What’s On Second?: Josh Satin. Satin started the season 0-for-15, but don’t worry, he’ll hit. At Cal-Berkeley, he had a school record 27-game hitting streak, and hit .379 with 18 homers this year, and was named a 2008 second team All-American by Rivals.com. He’s listed at 6-foot-2, but is even taller, so he’s one big second baseman, and he makes up part of a hard-hitting infield.
I Don’t Know: Oh, but we do know who is on third base: Zach Lutz. He was the Opening Day third baseman last year, but broke his right foot in the game and missed the rest of the season. He’s recovering nicely and has been ripping the ball so far, hitting .353 over the team’s first seven games. He missed Tuesday’s game nursing a minor sprain, but Lutz says he’ll be back soon.
I Don’t Give a Darn: Brooklyn fans do give a darn that a guy named Reese is playing shortstop for Brooklyn again, but it isn’t Pee Wee, it’s Reese Havens, the Mets’ first-round pick, 22nd overall, in the 2008 draft. Manager Edgar Alfonzo says Havens “has good hands, and some pop in his bat.” At the University of South Carolina, Havens showed that pop as he started in all 63 games and hit .359 with 13 doubles, two triples, and 18 homers. Just before Opening Day, Havens developed a sore elbow and hasn’t played yet, though he isn’t expected to be out for long. Meanwhile, Matt Bouchard, who played for Brooklyn last year, has been covering until Havens’s return.
Why?: Brandon Kawal, Will Vogl and Michael Parker. In the decade of the Brooklyn Dodgers’ greatest success, from 1947 through 1956, Duke Snider was established in center and Carl Furillo was in right — unchanging. But left field remained a revolving door — and it remains that today. Kawal, a New York–Penn League All-Star with Brooklyn last year, has been sharing time with Vogl, who hit .240 for the Cyclones last year, and Parker, who played earlier this year at Savannah, the step above the Cyclones.
Because: Kirk Nieuwenhuis — because he hit .400 at Azusa Pacific University, that’s why he’s in center field. Nieuwenhuis (pictured) earned NAIA All-American first team honors and combined his high average with 15 homers. He was the Mets’ third round draft pick.
Today: Cesar Cordido and Ralph Henriquez. So far, Cordido and Henriquez have split the playing time behind the dish. Cordido played well defensively, but was only 2-for-14 (.143) in his four games with the team. Henriquez, a switch-hitter who had a now famous at-bat against Yankee switch pitcher Pat Venditte, got hot after that appearance and is now 5-for-12 (.417).
Right Field: John Servidio. Abbott and Costello never actually named a right fielder, but no matter — the Cyclones have one. Servidio hit .366 at Barry University, with 14 homers. He’s hard-nosed, and hustles, so he’s sure to be a favorite with Brooklyn fans.

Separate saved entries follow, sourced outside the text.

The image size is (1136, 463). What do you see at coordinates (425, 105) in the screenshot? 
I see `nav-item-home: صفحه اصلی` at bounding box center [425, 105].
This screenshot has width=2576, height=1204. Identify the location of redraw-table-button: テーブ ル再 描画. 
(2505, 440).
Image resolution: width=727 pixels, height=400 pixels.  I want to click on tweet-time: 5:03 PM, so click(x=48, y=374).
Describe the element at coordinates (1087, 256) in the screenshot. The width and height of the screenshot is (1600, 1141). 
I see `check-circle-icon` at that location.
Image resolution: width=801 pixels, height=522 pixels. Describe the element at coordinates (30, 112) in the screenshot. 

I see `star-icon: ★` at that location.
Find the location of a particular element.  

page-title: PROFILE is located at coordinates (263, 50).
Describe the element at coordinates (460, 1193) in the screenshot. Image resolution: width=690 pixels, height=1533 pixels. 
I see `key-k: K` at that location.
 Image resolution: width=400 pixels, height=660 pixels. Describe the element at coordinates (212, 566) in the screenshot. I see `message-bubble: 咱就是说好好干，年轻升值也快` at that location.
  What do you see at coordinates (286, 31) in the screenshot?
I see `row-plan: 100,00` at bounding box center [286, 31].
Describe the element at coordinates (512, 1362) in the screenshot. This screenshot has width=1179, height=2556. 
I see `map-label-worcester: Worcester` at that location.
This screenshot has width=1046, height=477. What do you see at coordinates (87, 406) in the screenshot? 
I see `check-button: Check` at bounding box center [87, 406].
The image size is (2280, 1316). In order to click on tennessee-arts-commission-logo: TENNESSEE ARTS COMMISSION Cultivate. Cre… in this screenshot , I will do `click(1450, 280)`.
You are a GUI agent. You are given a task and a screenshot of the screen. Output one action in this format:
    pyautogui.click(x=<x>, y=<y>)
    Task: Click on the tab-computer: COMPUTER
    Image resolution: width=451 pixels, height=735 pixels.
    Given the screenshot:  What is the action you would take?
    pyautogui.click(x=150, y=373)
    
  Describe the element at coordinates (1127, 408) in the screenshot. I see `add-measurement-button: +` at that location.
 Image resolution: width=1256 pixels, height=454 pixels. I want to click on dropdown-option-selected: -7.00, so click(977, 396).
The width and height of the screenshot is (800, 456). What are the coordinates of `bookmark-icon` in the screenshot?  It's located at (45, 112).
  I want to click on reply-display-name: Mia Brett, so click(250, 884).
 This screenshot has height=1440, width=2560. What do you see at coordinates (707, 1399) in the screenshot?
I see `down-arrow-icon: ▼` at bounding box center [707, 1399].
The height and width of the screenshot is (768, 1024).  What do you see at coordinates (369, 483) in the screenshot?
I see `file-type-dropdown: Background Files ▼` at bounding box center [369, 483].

Tomorrow: We’ll tell you about the Cyclones’ already-impressive pitching staff in our next issue.
Each week, Ed Shakespeare, the bard of Brooklyn baseball, will take a page from his ancient ancestor — yes, he’s really related to Shakespeare! — and add a bit of iambic pentameter to all our lives. This week’s contribution is called, “Only Fitting”:
The place of Kings, the Borough had things bizarre,
Of runners perched on third, the Dodgers — three
At once, oh my! Babe Herman went so far
As to be hit upon the noggin as he
Was waiting for a fly, and did survive.
Some said he told a lie, “’Twas the shoulder,”
Said Brooklyn’s Babe. Last week, things came alive
Against the Yankees. Venditte got bolder,
And took up arms against a sea of troubles.
Prepared he was to throw with either wing.
Henriquez stepped to bat, a man who doubles
As batter — left or right — the strangest thing.
The two went back and forth, fans laughed at it,
Such comic beauty. Brooklyn? Oh, it fit!